If a market is overvalued it means that homes in that area are more expensive than most people can afford in that area based on the prevailing wages for that area. It’s really more about wages than it is about home values. In this type of market, it is the buyer who can extend themselves to the highest price point in order to purchase who ends up setting the value of homes.  It doesn’t mean that homes are being sold for more than they are worth because the only value that you can ascribe to any home is the dollar amount that a buyer is willing and able to pay for it. Home prices are “high” because wages in the area haven’t been growing commensurate with home prices. Were wages increasing alongside the housing market, it would be unlikely that most people would be complaining about the market being expensive, except that buyers will ALWAYS be complaining that prices are too high 😉

So in an overvalued market, it is the buyers who are the ones creating the overvaluation. It is not the sellers. Here’s an example. If you put your home on the market in a “hot” area and you decide that you want to be fair and offer your home for sale for a reasonable price (which no one actually ever says). So you list the home and you get 27 offers ranging from asking price to well above asking price. Do you choose the lowest priced offer because you want to be fair? If you truly wanted to be fair you would accept the lowest price as the purchase price and then do a random pick to choose the offer that “wins”. That’s “fair”.

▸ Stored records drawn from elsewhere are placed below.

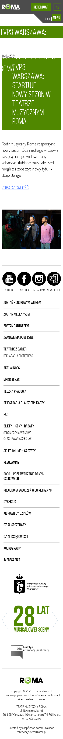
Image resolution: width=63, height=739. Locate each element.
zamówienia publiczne (45, 695)
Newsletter (54, 290)
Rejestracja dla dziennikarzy (24, 403)
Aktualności (12, 368)
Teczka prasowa (15, 391)
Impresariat (12, 560)
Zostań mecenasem (17, 314)
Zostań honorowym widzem (22, 302)
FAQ (6, 414)
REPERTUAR (40, 7)
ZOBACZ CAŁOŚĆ (15, 187)
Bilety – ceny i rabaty (19, 426)
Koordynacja (12, 548)
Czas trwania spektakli (18, 439)
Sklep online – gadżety (20, 451)
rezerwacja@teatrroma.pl (31, 732)
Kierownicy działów (17, 513)
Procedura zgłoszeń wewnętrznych (28, 490)
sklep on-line (25, 699)
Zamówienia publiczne (19, 337)
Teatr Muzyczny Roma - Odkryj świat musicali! (11, 7)
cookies (41, 699)
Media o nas (12, 379)
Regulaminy (11, 462)
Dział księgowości (16, 536)
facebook (24, 290)
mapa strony (42, 691)
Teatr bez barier (15, 349)
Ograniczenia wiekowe (17, 433)
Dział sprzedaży (15, 525)
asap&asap (28, 728)
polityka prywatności (17, 695)
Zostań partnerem (16, 326)
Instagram (39, 290)
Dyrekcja (10, 501)
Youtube (9, 290)
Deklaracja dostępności (18, 356)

But you’re not going to do that, and neither is anyone who is actually selling their home. Everything in life costs money and homes cost the most money. When YOU sell your home you want to be rewarded for your hard work and persistent upkeep. You put tens or hundreds of thousands of dollars into the home (on top of paying for it) and every seller expects the biggest reward possible for that hard work. That’s how you would feel if you were selling your home.

But again, Sellers can only accept the offers they receive.

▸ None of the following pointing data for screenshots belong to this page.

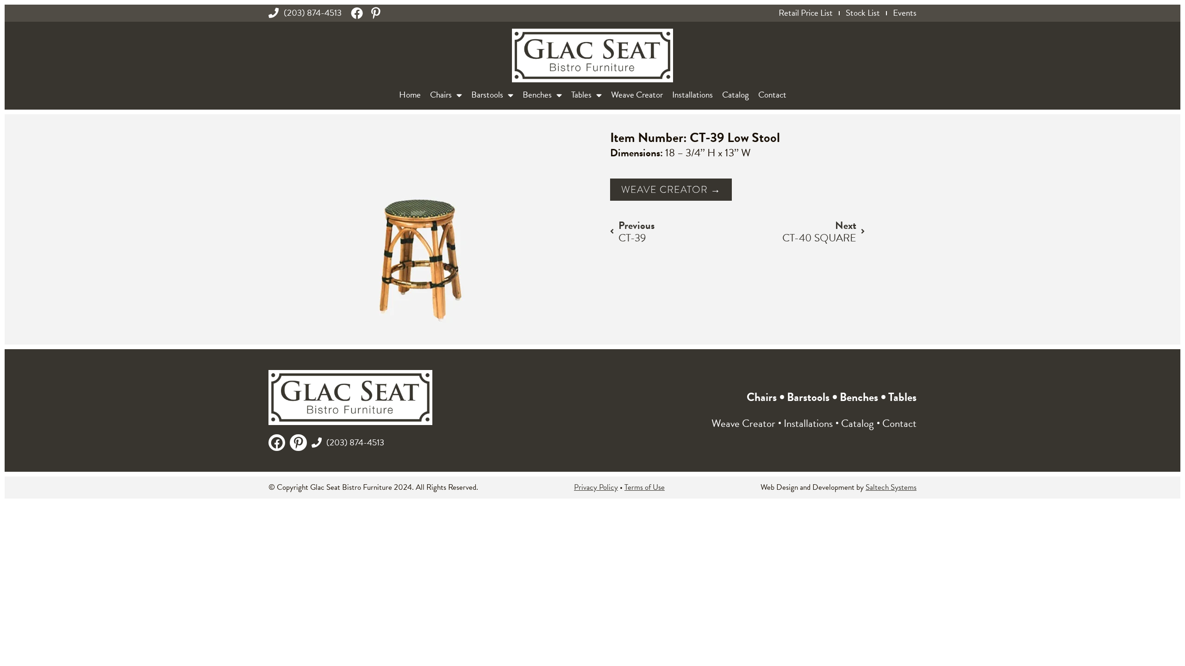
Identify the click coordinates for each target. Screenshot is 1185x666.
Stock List (863, 13)
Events (905, 13)
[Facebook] (357, 13)
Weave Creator (637, 94)
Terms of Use (644, 487)
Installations (692, 94)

When you have a housing crisis it means you need to make more living spaces and you need to produce them in a manner that doesn’t cause prices to soar even further.

What happens when a market is overvalued?

Well if there isn’t any fraud involved then the market will do what every market does when it is overvalued. The market will respond by slowing home price increases until they more strongly align with incomes. This is called “price correction” and this is what is supposed to happen in an overvalued market. It didn’t happen in 2005 (when it should have) because the banking industry was busy collecting huge paychecks by committing the most elaborate, although ultimately quite transparent, fraud that has ever been perpetrated. Well, maybe not “ever”.

The result we’re hoping to see in overvalued markets is a slowing of price increases and in some markets small drops in value, so that home prices can return to prices that a larger number of people can afford based on their incomes.

You shouldn’t be worried about a bubble, they’re extremely rare actually, even in real estate. And they’re even rarer when everyone is worried about a bubble happening. Side note; the time to worry about a bubble, is when no one is worried about a bubble happening because they’re so busy making money. What could possibly go wrong?

You should be worried about what your government (especially state and city) is doing to incentivize increased housing production and you should be equally worried about what your government is doing to make it easier for fraud to be perpetrated and go undetected. Regulation is the only tool that exists to prevent the financial industry from doing only what is in their best interests, even when that means breaking the law.